5. Spectrum Management and Resource Allocation
Spectrum management is challenged by rapid Doppler shifts, A2G/A2A mobility, and spectrum crowding:
- Federated Learning-Based Sensing: Decentralized federated learning (FedSNR) improves spectrum sensing via SNR-weighted aggregation, in which UAVs with higher SNR contribute more strongly to global models (Tekbıyık et al., 2 Jun 2025). Sensing accuracy approaches 97.6% as the agent pool size grows.
- Dynamic Cartography and Resource Allocation: Generative AI frameworks using masked autoencoders and multi-agent diffusion policies support high-precision temporal spectrum cartography and decentralized, adaptive UAV sensor deployment, yielding MSE reductions up to 88.68% compared to baseline methods (Zhao et al., 21 May 2025).

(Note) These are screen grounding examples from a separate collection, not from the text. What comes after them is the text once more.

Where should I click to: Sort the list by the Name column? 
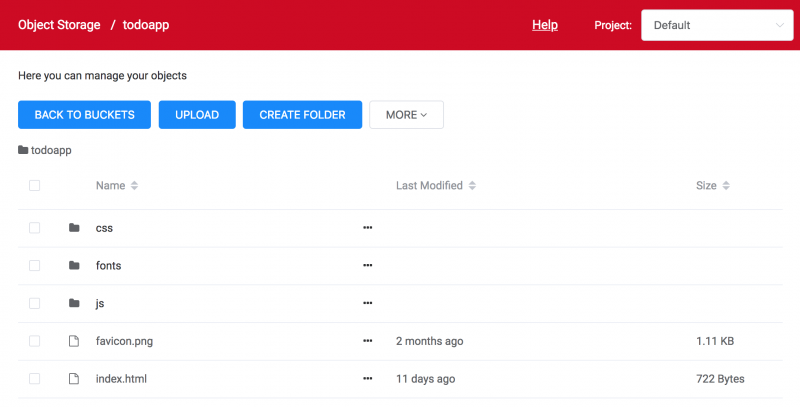(x=116, y=185)
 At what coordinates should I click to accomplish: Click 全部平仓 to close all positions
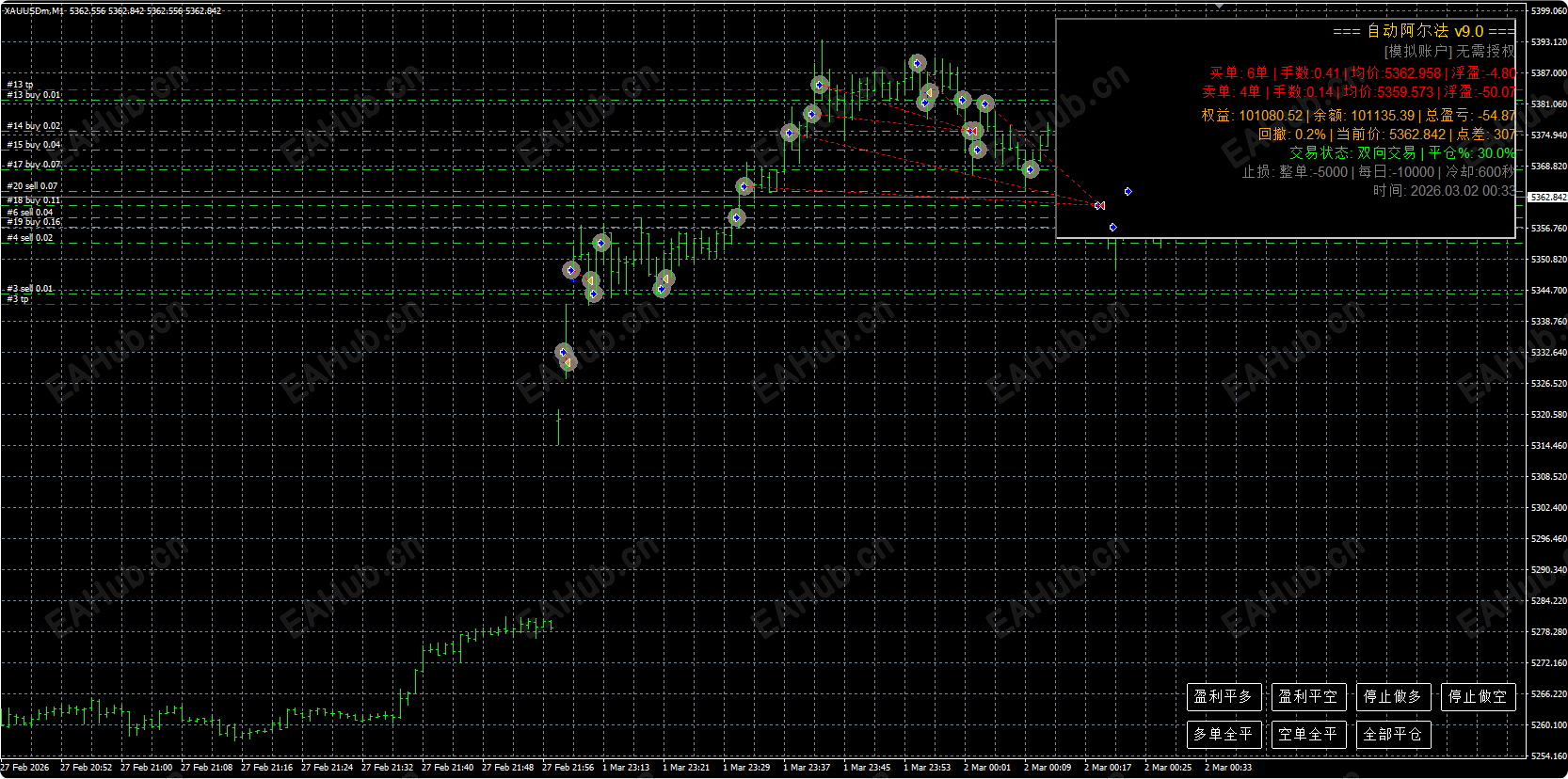pyautogui.click(x=1394, y=735)
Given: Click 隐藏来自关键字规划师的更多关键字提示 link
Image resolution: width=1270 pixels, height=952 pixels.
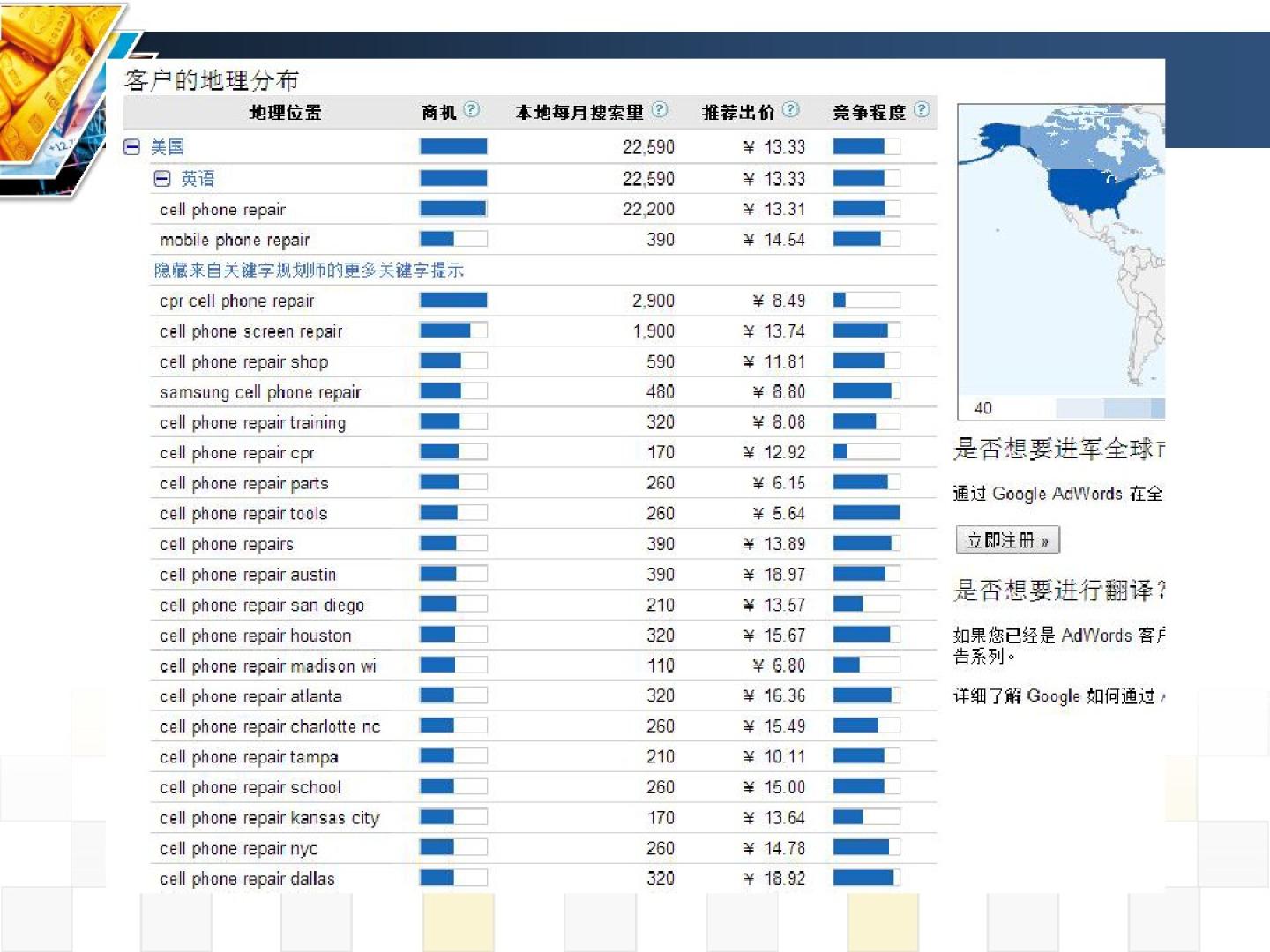Looking at the screenshot, I should (x=309, y=271).
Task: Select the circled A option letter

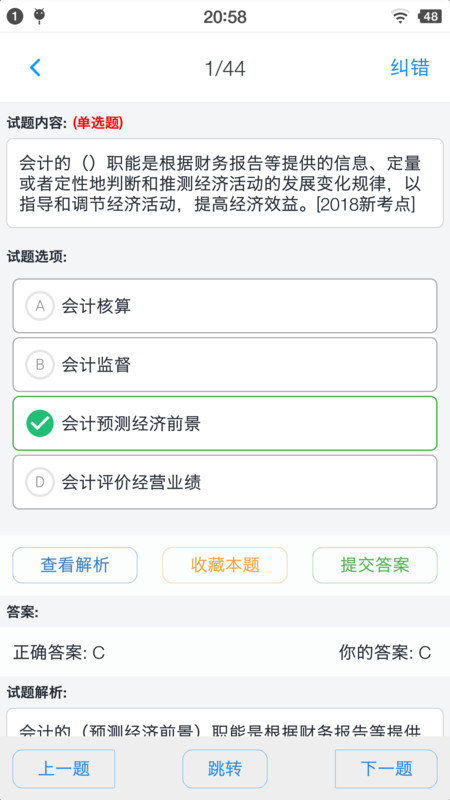Action: click(x=40, y=306)
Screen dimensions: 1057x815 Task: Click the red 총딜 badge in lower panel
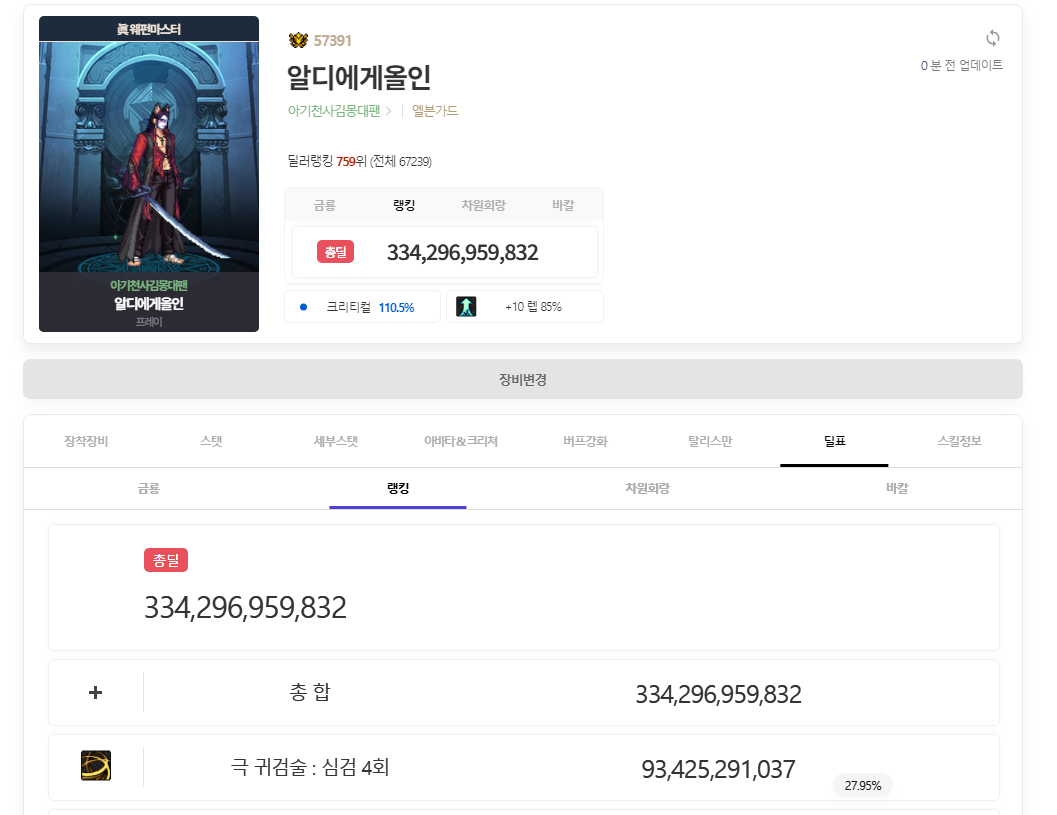pyautogui.click(x=166, y=560)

- Graph Attention Diffusion: For task offloading/resource allocation, graph attention networks with diffusion enable efficient, joint optimization of discrete (offloading) and continuous (resource allocation) variables, yielding superior average cost ratios and solution accuracy in heterogenous, dynamic MEC networks (Xue et al., 27 Jun 2025).
6. Predictive and Hierarchical Networking Paradigms
Foresight-driven communication paradigms exploit mission trajectory determinism and high-resolution radio environment models to transition from reactive adaptation to predictive optimization (Chen et al., 1 Sep 2025):
- Hierarchical resource allocation splits decision-making into (i) strategic routing (global, long-term, route reservation based on mission plans and radio map), (ii) tactical timing (medium-term, scheduling to avoid interference hot-spots), and (iii) operational power control (short-term, dynamic power allocation using local predictions).

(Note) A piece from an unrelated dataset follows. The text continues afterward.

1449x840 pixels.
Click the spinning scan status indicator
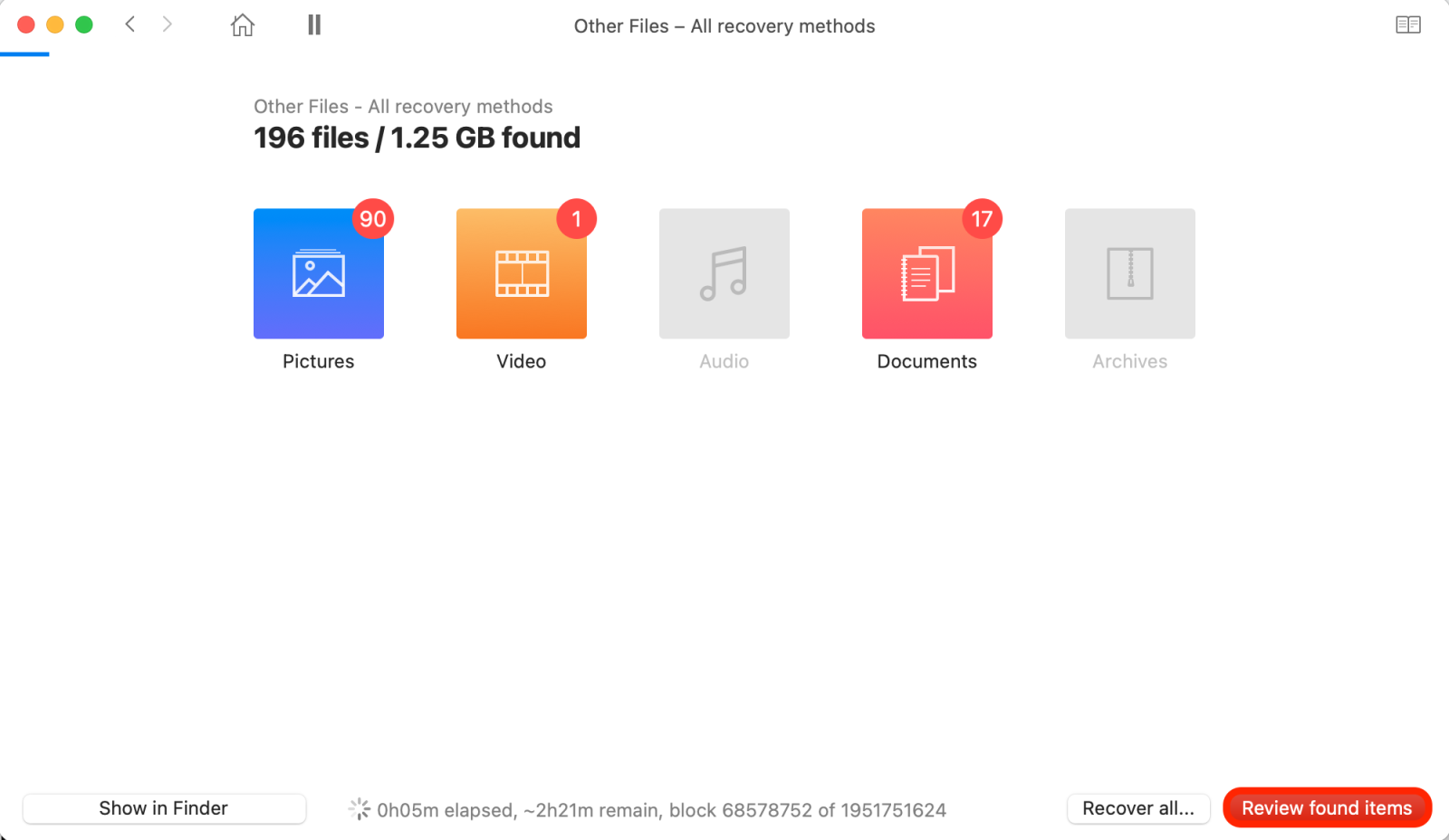[x=360, y=808]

- Predictive frameworks achieve order-of-magnitude reductions in cross-tier interference and enable scalable, robust aerial network operation compared to myopic, reactive baselines.
7. Economic, Regulatory, and Future Directions
Tokenizing on-board computing power as real-world assets (RWAs) mapped to blockchain smart contracts enables trusted, shareable, and market-driven computility (computing utility) networks, or "LACNets" (Luo et al., 25 Aug 2025). RWAs are implemented as NFTs (ERC-721/1155), allowing UAVs and eVTOLs to auction and monetize idle computing resources in decentralized marketplaces administered via Stackelberg game models and smart contracts. Case studies in urban logistics demonstrate improvements in processing latency, trust assurance, and resource efficiency. Real-world deployment raises legal, regulatory, and security challenges—including cross-chain integration, industrial compliance, and resilience to attacks on integrated avionics and smart contract layers.
Looking forward, major directions include:
- AI–empowered orchestration and collaborative resource allocation (including on-chain DAOs)
- Generative AI–driven optimization, generative governance, and digital twin simulation for self-evolving cognitive agents
- Integration of quantum-driven coordination
- Deep collaboration between LAE, LEO satellite constellations, and terrestrial networks for unified 3D coverage and resource virtualization (Wang et al., 30 Apr 2025).
The multi-layered, fully integrated LAE ecosystem—leveraging NTN–TN convergence, advanced ISAC, intelligent automation, and blockchain-enabled resource sharing—signifies a large-scale shift towards smart, adaptive, and sustainable urban economic operations in low-altitude airspace.